Resolvo pacientemente meu problema de geometria. Apoiado na carteira
escura, uso direitinho o compasso, a régua, o transferidor. Estou
concentrado e tranquilo. Os camaradas, atrás de mim, falam baixinho.
Um deles alinha as cifras num quadro negro. Alguns, menos sérios,
jogam bridge. De quando em quando, mergulho mais longe no sonho e dou
uma espiada pela janela. Um galho de árvore oscila docemente ao sol.

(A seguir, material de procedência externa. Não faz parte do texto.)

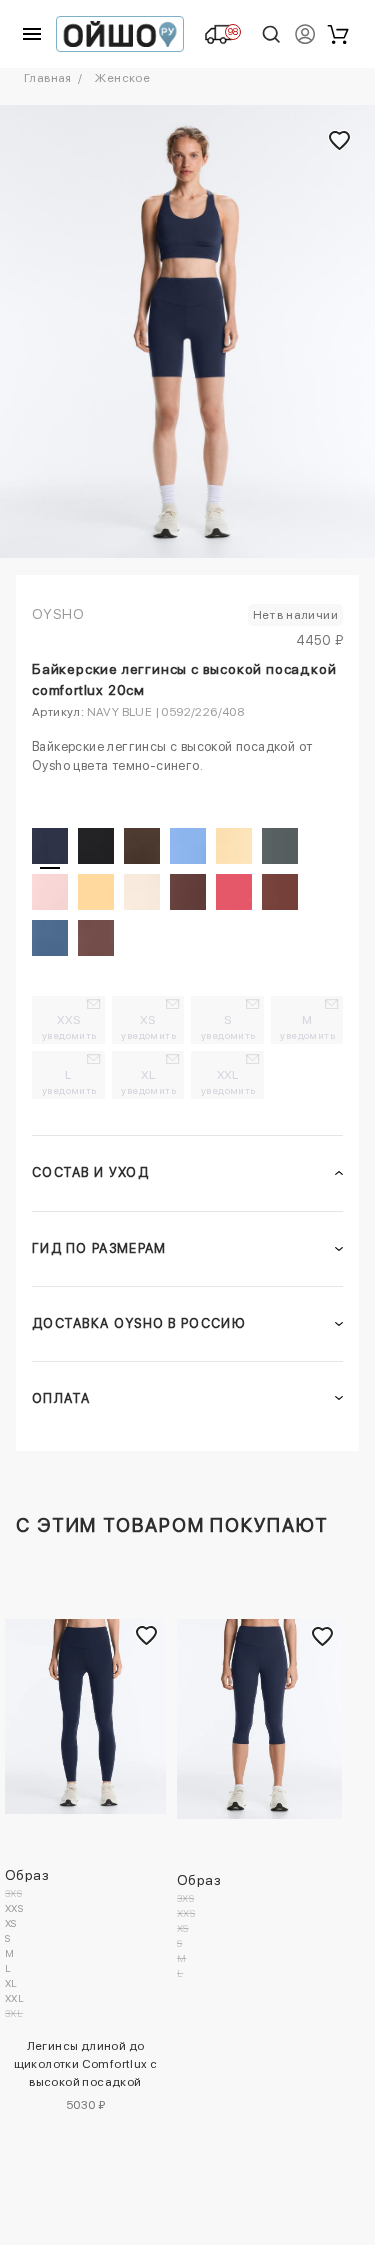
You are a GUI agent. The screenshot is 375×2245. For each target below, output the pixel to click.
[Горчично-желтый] (96, 892)
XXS (69, 1027)
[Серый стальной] (280, 846)
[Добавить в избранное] (146, 1636)
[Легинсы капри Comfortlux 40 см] (259, 1719)
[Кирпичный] (280, 892)
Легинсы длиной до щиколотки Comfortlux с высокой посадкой (87, 2064)
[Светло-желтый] (234, 846)
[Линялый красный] (234, 892)
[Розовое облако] (50, 892)
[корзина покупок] (338, 34)
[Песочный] (142, 892)
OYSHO (58, 614)
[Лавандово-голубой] (188, 846)
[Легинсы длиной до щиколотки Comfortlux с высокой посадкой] (85, 1716)
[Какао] (96, 938)
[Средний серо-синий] (50, 938)
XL (148, 1082)
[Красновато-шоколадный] (188, 892)
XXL (228, 1082)
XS (148, 1027)
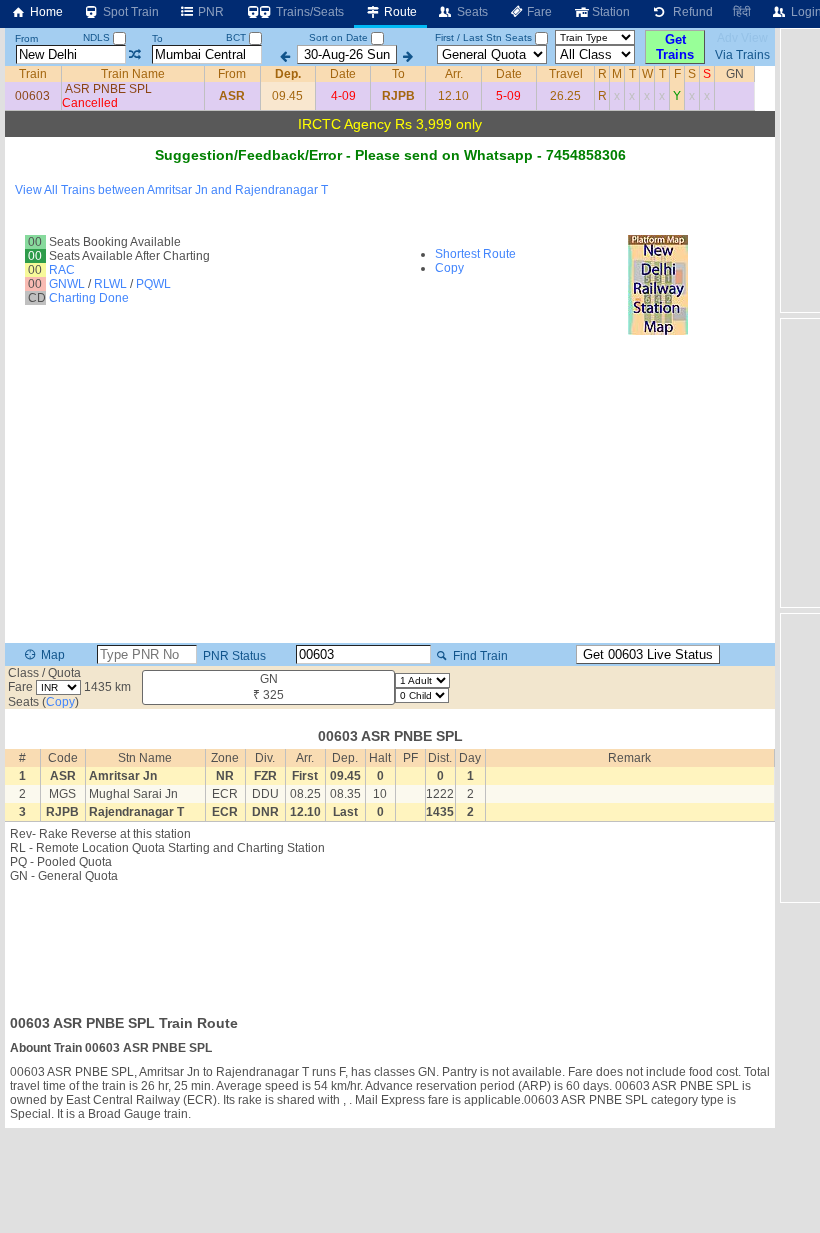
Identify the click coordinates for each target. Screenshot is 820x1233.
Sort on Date (338, 37)
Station (609, 12)
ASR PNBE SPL (108, 89)
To (157, 38)
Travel (566, 74)
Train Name (133, 74)
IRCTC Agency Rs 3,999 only (390, 124)
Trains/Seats (308, 12)
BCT (237, 37)
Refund (690, 12)
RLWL (110, 284)
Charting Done (89, 298)
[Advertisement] (390, 943)
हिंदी (742, 12)
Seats (471, 12)
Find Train (479, 656)
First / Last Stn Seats (483, 37)
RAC (62, 270)
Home (45, 12)
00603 (32, 96)
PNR (209, 12)
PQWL (153, 284)
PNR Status (233, 656)
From (26, 38)
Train (33, 74)
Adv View (742, 38)
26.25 (565, 96)
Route (399, 12)
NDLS (98, 37)
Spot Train (129, 12)
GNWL (67, 284)
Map (51, 655)
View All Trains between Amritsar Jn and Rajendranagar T (171, 190)
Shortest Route (475, 254)
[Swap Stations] (134, 55)
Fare (538, 12)
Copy (449, 268)
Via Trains (742, 55)
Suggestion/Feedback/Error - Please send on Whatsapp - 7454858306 (390, 155)
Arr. (454, 74)
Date (343, 74)
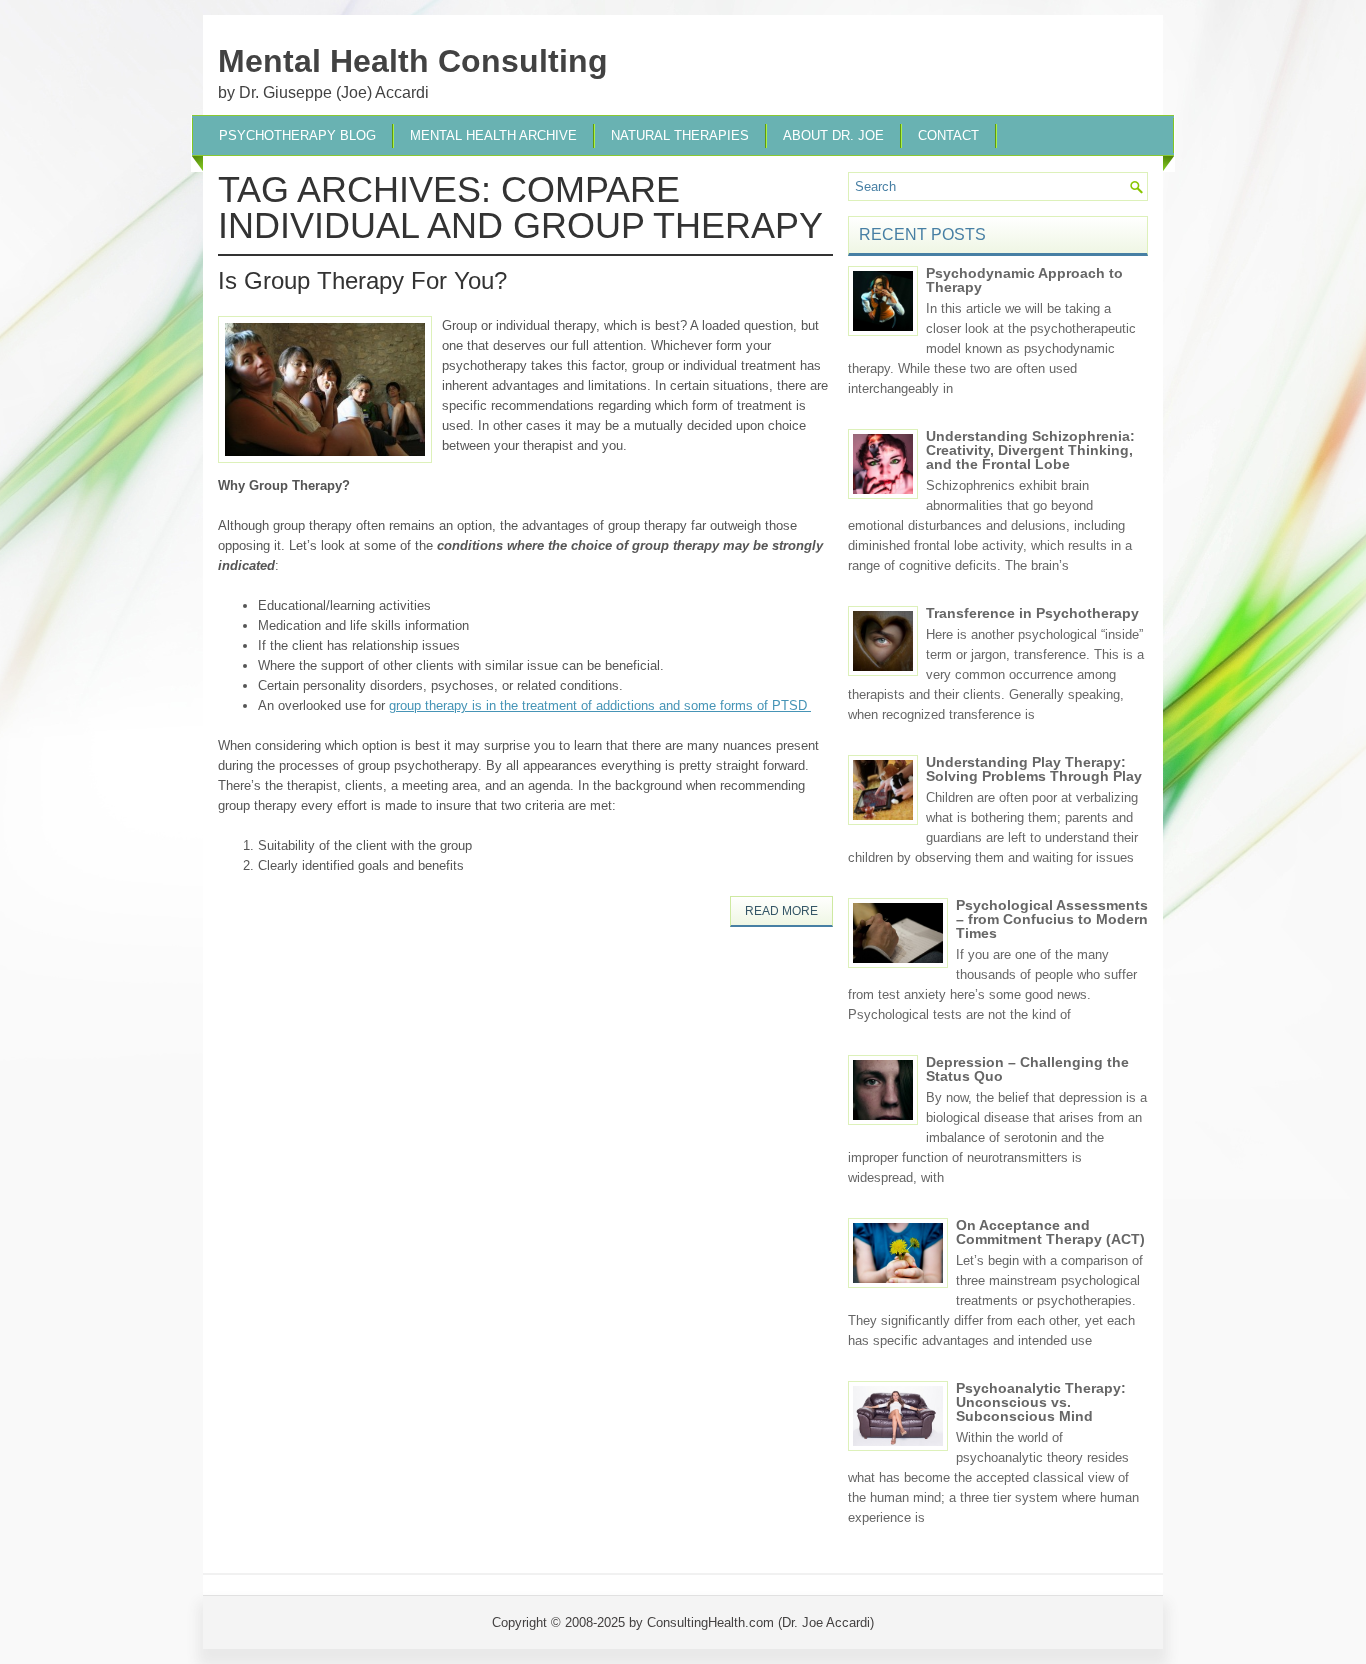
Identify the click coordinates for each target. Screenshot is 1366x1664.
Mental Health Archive (493, 135)
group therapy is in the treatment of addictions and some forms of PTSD (600, 705)
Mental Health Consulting (413, 61)
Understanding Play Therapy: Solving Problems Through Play (1034, 769)
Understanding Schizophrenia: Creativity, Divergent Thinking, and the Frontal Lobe (1030, 450)
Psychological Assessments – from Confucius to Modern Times (1052, 919)
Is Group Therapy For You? (362, 280)
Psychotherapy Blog (297, 135)
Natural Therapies (680, 135)
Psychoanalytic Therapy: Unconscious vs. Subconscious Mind (1041, 1402)
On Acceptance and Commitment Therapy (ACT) (1050, 1232)
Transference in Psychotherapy (1032, 613)
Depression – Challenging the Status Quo (1027, 1069)
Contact (948, 135)
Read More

Fico olhando muito tempo. Sou um aluno distraído… Sinto prazer em
experimentar esse sol, como em saborear esse odor infantil da
carteira, do giz, do quadro-negro. Encerro-me com tanta alegria nessa
infância bem protegida. Bem sei: primeiro, há a infância, o
ginásio, os camaradas, depois chega o dia em que fazemos os exames.
Em que recebemos algum diploma. Em que atravessamos, com um aperto no
coração, um certo limiar além do qual, subitamente, somos homens.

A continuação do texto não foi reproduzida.